# White 2-85 Rear End



## Hokelund Farm (Feb 4, 2014)

I have a couple teeth chipped off the ring on my White 2-85. Not sure if the Pinion is OK yet. I work at a dealership and new parts are discontinued (and out of my budget anyway). Any good suggestions on where to look for used parts?


----------



## mlappin (Jun 25, 2009)

Try Maibach tractor in Ohio. They are an Agco dealership but also have their own salvage yard, they also have many aftermarket parts available.


----------



## kidbalehook (Mar 19, 2013)

WWW.ANDERSONTRACTORINC.COM


----------



## stack em up (Mar 7, 2013)

If ring gear is chipped, replace the pinion too. They wear in a matched set. Gears will howl terrible if not matched.


----------



## r82230 (Mar 1, 2016)

www.tractorpartsasap.com/default.asp
All States AG parts, is a possibly.


----------



## Hokelund Farm (Feb 4, 2014)

Found a couple options.
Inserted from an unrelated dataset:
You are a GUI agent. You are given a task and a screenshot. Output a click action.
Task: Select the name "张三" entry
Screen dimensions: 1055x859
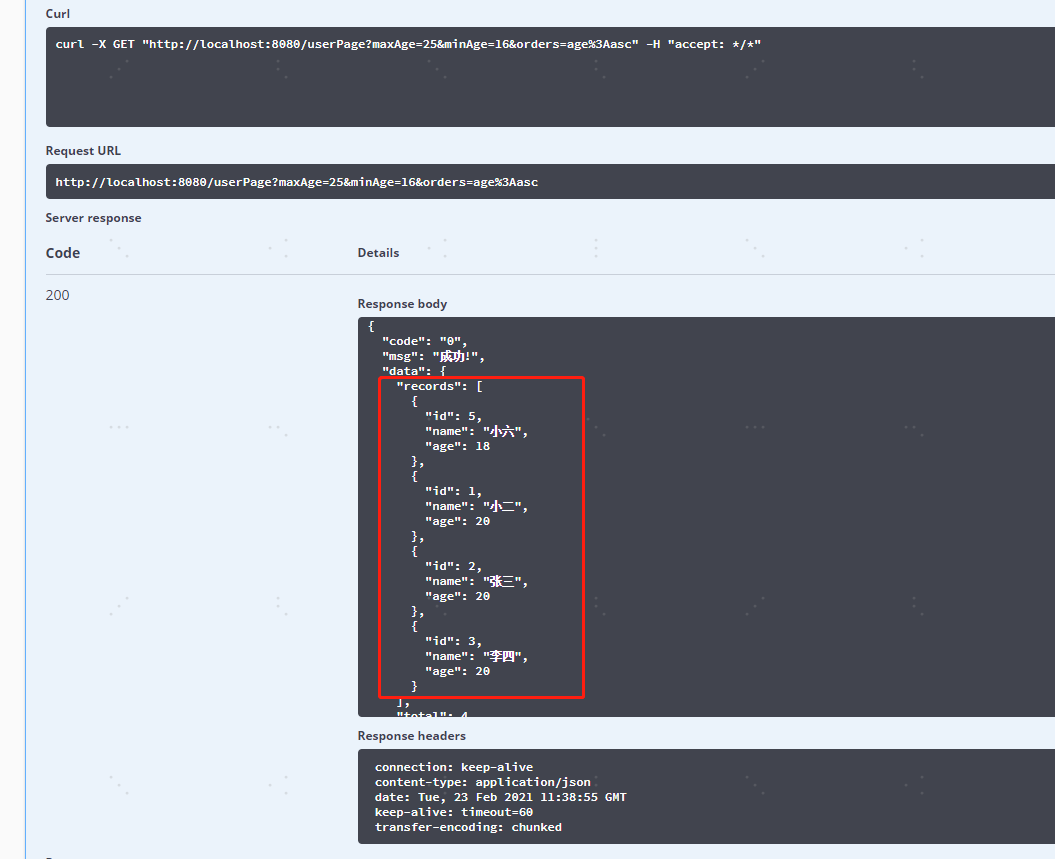tap(475, 581)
One out of New Prague, MN which is a source our dealership trusts. One out of Worthington, MN which doesn't always send you the best part, but they accept returns as long as I pay shipping.

$495 from Worthington, $900 for the one from New Prague.

Yes, they need to be a matched set and should have the same # stamped on each.

44 teeth on the Ring, and 7 on the pinion. The 2-105 have 41 teeth from what I understand


----------